● Dettagli compito
Nel brano sulla Calabria, trova tutti i difetti del passato che vengono citati. Per ognuno indica se riguarda i governanti o i governati.

A patto che le occasioni siano colte con un cambio di prospettiva e di mentalità eccezionali, da parte di governanti e governati, per tagliare per sempre con un passato fatto spesso di vedute corte, capacità non sempre adeguate, fino a sconfinare nell’ignavia (per quanto riguarda i governanti), e di apatia e rassegnazione (per i secondi).

Non tutti e non sempre, com’è ovvio, ma in misura tale da “giustificare” la posizione della Calabria negli ultimi posti di decine e decine di classifiche nazionali. Tutto questo fuori dalla retorica, altra brutta bestia per la Calabria ultima, molto spesso incapace o semplicemente disinteressata a sovvertire i luoghi comuni che alimentano fuori dai confini regionali, e talvolta anche dentro, una percezione amplificata fino a diventare inevitabilmente distorta della realtà.

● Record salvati
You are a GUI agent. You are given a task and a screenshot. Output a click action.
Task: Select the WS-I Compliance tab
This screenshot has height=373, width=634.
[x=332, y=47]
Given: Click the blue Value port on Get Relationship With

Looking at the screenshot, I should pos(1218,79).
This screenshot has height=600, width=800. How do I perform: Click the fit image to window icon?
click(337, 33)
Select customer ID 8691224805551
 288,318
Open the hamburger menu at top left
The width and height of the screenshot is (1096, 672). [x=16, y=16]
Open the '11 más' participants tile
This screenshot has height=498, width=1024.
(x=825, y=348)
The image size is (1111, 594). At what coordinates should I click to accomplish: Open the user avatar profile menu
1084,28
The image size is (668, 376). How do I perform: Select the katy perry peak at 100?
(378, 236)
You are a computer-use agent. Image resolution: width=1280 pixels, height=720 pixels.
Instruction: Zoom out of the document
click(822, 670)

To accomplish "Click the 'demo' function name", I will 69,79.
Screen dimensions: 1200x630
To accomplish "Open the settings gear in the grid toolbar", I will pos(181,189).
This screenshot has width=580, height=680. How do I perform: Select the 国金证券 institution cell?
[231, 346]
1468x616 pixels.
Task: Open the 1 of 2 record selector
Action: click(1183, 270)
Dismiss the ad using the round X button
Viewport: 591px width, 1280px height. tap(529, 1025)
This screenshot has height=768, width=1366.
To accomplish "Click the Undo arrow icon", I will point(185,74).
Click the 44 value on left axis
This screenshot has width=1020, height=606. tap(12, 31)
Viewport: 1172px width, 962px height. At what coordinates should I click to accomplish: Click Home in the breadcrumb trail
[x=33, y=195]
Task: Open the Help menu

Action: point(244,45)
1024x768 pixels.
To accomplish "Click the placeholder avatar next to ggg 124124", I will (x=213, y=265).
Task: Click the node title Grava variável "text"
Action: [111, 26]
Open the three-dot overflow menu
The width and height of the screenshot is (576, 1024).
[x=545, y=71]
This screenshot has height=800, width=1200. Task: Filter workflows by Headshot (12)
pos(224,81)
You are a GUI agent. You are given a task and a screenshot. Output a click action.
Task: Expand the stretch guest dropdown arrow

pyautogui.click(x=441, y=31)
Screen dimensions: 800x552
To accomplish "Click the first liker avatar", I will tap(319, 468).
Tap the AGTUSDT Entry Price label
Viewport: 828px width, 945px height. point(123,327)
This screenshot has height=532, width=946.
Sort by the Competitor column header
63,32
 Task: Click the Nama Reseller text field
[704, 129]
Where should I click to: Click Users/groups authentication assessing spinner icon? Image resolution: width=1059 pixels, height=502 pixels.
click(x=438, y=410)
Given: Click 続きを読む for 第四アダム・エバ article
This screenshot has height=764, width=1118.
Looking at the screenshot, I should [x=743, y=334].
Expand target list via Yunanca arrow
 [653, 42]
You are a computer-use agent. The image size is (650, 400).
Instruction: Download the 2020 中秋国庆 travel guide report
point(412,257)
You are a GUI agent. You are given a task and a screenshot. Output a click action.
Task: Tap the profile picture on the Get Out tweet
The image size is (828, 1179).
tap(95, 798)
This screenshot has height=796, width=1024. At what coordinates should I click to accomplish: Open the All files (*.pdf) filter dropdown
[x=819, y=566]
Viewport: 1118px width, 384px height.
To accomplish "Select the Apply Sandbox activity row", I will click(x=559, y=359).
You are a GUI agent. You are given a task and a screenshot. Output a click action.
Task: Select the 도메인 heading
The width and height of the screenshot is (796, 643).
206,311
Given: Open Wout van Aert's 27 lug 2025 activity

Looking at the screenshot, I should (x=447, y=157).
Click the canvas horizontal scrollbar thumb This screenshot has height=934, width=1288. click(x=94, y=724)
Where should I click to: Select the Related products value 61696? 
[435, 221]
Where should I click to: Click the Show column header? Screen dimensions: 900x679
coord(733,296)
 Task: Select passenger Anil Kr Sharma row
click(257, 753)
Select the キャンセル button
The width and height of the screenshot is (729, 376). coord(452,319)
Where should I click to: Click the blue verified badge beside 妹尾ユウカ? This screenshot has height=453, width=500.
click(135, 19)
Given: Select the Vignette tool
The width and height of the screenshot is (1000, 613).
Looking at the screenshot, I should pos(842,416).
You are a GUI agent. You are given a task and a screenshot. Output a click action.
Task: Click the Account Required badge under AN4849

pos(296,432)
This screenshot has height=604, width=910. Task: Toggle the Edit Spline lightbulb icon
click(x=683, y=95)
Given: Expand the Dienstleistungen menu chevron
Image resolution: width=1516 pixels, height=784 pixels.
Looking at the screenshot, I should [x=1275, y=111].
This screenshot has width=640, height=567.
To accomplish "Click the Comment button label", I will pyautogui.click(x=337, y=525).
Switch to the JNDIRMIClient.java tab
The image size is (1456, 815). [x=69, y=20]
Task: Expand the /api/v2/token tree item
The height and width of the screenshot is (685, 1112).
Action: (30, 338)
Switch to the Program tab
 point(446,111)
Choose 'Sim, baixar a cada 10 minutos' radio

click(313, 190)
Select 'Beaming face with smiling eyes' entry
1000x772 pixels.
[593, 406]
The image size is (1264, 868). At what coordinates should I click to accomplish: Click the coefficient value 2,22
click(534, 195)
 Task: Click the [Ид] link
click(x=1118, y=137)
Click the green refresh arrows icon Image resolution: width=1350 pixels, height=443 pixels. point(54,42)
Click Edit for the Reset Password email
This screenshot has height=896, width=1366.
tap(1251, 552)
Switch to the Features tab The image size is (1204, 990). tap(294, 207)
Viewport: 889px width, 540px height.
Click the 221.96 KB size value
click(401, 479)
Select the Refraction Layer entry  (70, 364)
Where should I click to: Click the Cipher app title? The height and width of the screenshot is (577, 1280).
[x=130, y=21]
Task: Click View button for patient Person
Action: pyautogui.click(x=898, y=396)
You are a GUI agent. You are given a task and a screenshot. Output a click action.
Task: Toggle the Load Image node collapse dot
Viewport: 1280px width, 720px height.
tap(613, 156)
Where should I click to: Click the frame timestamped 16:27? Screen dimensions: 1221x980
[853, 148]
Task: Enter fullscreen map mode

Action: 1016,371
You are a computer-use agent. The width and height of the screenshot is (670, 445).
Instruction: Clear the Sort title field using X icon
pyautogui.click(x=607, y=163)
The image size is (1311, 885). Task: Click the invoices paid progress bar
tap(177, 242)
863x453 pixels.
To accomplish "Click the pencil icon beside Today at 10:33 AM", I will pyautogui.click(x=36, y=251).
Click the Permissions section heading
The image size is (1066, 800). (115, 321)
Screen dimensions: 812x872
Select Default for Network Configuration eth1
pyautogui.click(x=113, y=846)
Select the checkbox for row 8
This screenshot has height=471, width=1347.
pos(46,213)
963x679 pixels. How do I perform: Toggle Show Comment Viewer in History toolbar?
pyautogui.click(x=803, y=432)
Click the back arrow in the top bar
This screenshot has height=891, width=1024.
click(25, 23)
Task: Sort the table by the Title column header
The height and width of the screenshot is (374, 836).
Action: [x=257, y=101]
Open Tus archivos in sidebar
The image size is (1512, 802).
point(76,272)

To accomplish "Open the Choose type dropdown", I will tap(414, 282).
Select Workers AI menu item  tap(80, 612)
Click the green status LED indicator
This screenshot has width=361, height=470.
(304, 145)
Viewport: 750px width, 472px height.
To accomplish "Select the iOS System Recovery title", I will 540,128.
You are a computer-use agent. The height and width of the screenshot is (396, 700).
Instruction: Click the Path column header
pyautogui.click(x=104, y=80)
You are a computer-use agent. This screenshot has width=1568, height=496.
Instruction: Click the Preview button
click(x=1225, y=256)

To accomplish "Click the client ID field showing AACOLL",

● Spazio risposta
- vedute corte (governanti)
- capacità non sempre adeguate (governanti)
- ignavia (governanti)
- apatia (governati)
- rassegnazione (governati)